BRIEF>
Render the stretch from the line containing "You are a computer-use" through the end of the lines as a Markdown table with the columns Row and Line, numbering each row and omitting blank lines. Leave the pictures out of the table.

RECORDS TO PROCESS>

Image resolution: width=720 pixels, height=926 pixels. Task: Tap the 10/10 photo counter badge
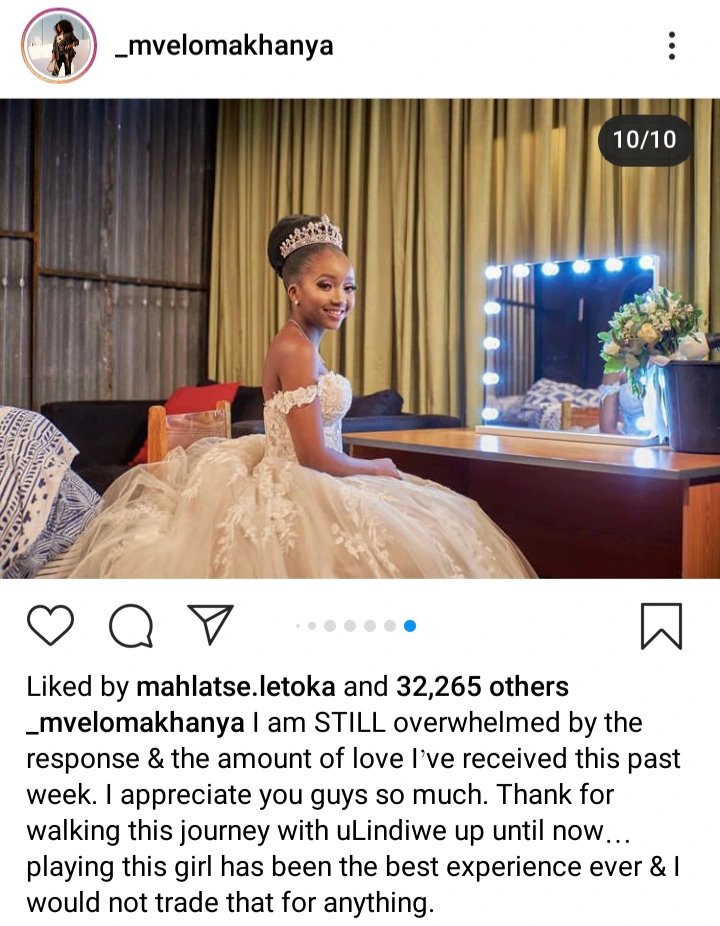tap(644, 140)
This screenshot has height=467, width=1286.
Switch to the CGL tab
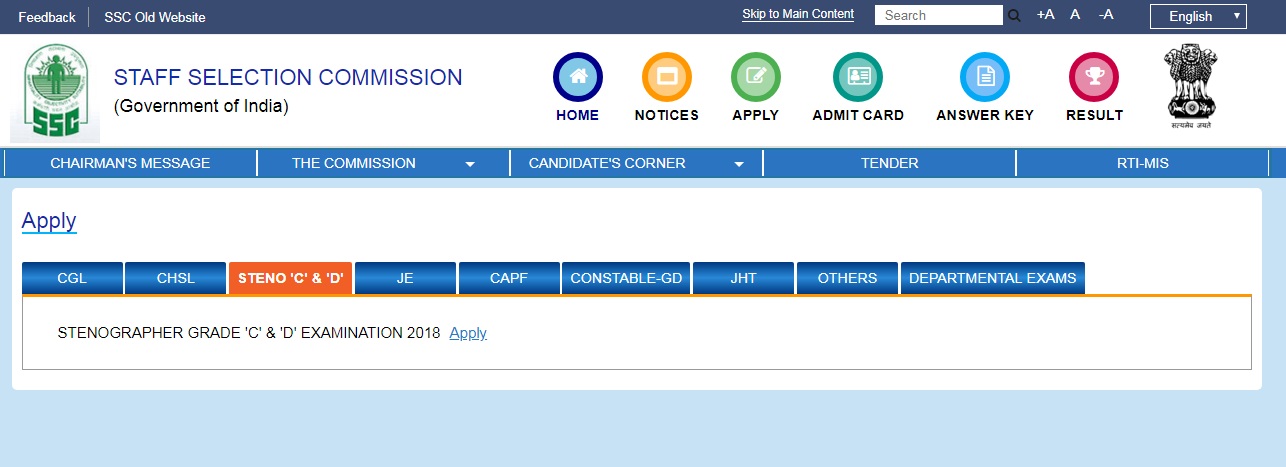coord(72,278)
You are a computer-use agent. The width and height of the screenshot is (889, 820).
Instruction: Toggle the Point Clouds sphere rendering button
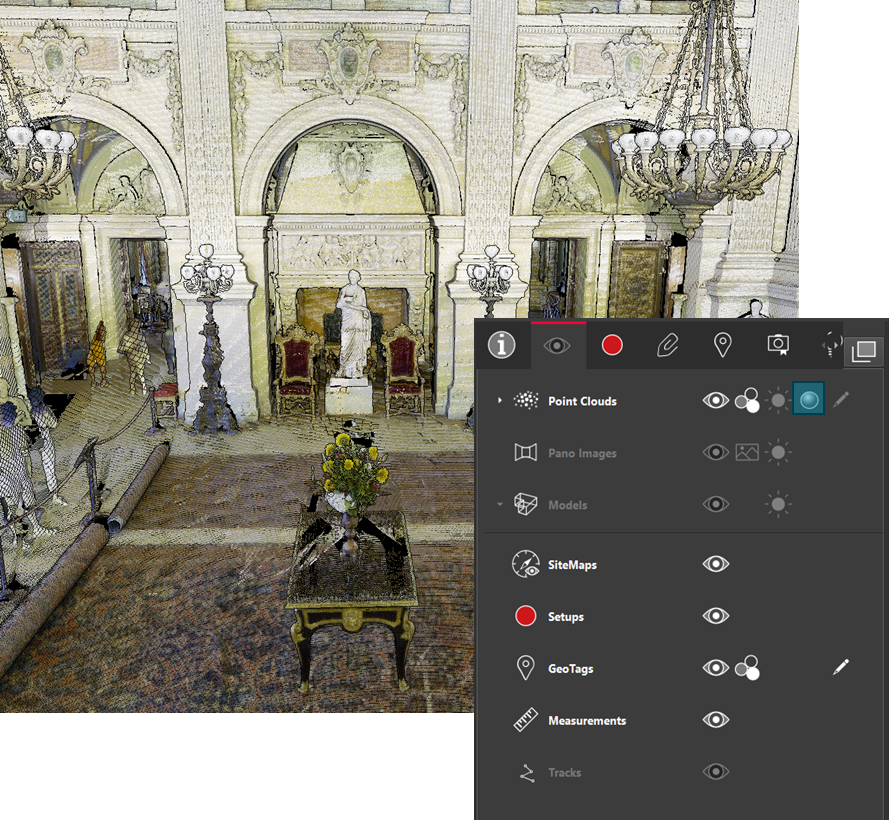click(809, 400)
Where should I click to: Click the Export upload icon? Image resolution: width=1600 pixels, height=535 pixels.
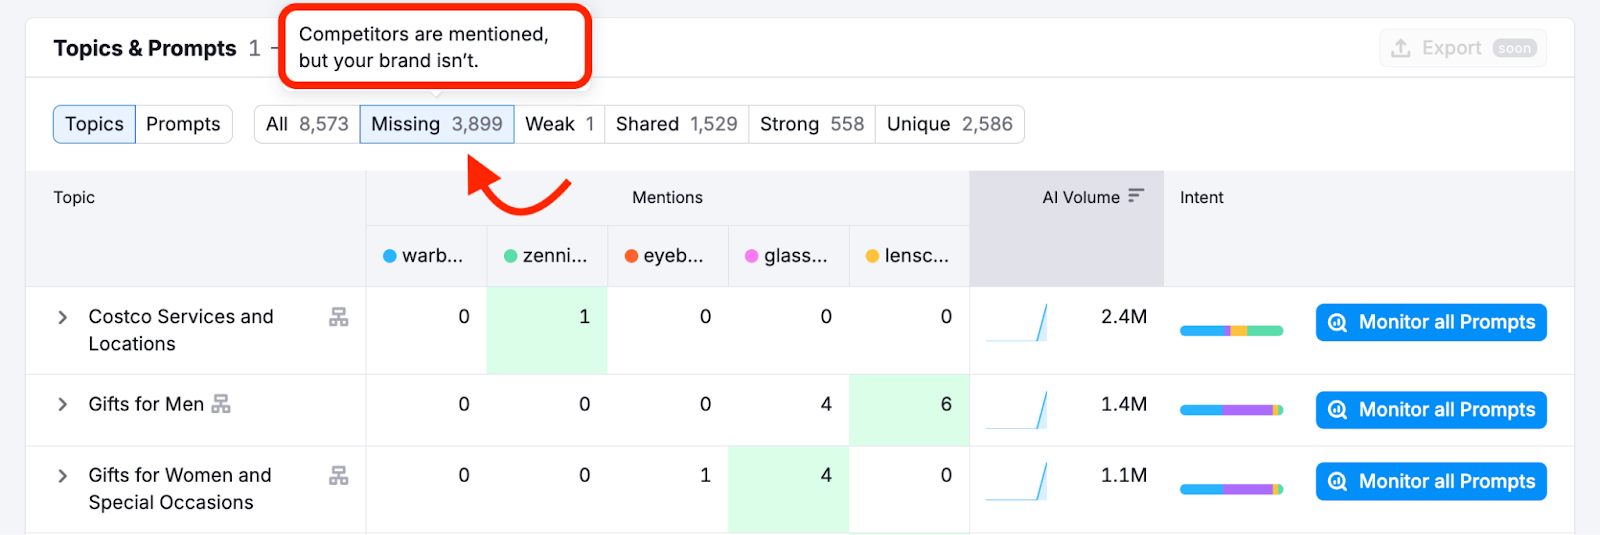tap(1401, 48)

SOLUTION>
| Row | Line |
|---|---|
| 1 | You are a computer-use agent. The width and height of the screenshot is (889, 820). |
| 2 | Instruction: Toggle the Point Clouds sphere rendering button |
| 3 | click(809, 400) |
| 4 | Where should I click to: Click the Export upload icon? Image resolution: width=1600 pixels, height=535 pixels. |
| 5 | tap(1401, 48) |